[Source records]
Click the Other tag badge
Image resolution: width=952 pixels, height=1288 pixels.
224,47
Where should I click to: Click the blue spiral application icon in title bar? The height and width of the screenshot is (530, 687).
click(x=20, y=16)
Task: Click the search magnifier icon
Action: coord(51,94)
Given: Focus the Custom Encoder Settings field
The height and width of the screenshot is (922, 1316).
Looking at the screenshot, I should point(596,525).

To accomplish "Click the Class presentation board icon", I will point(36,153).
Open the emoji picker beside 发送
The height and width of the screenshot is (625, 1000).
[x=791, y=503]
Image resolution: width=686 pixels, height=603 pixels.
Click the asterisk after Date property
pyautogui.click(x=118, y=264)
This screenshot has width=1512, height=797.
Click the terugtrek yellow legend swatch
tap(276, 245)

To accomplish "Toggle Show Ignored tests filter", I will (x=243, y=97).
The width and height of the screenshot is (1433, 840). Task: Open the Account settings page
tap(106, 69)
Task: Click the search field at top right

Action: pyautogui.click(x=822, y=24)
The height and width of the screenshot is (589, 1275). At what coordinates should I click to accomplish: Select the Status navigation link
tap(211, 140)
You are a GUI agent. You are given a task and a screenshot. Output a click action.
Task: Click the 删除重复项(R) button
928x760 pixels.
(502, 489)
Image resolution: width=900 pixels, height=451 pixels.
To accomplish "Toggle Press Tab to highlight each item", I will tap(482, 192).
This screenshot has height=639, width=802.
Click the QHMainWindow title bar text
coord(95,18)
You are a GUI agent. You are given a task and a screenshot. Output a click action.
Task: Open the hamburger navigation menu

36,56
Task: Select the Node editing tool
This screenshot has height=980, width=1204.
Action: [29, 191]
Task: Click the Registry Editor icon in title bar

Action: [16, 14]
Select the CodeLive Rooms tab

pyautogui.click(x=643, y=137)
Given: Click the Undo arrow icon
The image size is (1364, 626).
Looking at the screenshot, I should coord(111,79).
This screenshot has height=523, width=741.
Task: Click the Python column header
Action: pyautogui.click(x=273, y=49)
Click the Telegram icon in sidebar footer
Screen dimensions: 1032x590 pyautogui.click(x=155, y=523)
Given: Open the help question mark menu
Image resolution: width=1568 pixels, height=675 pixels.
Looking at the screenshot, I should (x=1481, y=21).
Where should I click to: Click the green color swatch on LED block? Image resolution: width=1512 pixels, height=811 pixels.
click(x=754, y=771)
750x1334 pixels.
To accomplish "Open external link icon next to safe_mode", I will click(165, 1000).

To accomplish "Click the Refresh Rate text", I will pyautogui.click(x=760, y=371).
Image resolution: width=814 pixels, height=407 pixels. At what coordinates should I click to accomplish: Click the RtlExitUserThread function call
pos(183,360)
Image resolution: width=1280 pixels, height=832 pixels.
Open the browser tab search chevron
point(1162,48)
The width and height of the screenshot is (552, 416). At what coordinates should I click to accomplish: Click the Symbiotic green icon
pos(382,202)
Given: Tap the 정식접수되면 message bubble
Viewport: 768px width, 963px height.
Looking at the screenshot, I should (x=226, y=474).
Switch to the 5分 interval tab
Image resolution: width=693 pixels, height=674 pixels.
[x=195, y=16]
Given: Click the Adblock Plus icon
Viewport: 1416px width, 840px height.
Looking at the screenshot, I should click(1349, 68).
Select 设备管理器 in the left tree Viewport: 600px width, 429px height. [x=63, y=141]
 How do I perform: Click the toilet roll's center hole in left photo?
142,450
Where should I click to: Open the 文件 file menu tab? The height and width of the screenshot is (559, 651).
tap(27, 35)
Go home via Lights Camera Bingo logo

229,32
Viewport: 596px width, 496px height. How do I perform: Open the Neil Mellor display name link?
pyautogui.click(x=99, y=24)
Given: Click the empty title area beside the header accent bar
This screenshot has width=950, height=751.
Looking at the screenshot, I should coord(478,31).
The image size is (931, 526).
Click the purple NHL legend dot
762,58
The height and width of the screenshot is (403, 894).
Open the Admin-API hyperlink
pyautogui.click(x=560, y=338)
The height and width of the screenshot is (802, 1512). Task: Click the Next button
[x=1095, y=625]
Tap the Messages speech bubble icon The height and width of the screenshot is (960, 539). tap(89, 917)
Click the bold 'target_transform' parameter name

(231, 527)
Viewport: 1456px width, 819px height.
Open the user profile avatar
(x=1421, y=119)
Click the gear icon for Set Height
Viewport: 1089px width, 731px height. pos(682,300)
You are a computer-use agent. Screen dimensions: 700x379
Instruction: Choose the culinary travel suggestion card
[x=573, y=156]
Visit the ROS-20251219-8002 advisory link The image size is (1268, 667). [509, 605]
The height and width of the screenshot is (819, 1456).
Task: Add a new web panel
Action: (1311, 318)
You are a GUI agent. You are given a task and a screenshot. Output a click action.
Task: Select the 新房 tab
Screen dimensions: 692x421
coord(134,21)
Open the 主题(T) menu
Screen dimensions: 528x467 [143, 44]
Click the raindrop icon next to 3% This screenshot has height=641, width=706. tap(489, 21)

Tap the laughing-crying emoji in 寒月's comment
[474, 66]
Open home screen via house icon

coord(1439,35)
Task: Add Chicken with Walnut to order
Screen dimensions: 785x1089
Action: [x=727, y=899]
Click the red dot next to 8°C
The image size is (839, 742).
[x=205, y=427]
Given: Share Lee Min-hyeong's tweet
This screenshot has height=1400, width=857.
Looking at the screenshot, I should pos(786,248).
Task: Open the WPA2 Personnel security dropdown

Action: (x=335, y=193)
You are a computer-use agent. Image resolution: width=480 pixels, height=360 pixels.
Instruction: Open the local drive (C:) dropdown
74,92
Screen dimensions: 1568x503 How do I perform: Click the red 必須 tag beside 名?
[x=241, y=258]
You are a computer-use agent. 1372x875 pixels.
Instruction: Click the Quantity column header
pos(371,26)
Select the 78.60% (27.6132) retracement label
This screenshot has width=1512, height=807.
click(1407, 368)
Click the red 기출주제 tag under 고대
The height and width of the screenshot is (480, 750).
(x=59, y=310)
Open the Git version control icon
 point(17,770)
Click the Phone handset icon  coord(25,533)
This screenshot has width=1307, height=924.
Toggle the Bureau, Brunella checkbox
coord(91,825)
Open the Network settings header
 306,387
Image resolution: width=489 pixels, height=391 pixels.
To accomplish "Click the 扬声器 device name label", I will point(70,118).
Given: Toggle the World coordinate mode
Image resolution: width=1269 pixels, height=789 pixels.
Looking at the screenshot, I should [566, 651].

## PROBLEM:
Repeat the lines above word for word, from the first line through the line that contains "Action: coord(51,94)".

## FINAL ANSWER:
Click the Other tag badge
Image resolution: width=952 pixels, height=1288 pixels.
224,47
Where should I click to: Click the blue spiral application icon in title bar? The height and width of the screenshot is (530, 687).
click(x=20, y=16)
Task: Click the search magnifier icon
Action: coord(51,94)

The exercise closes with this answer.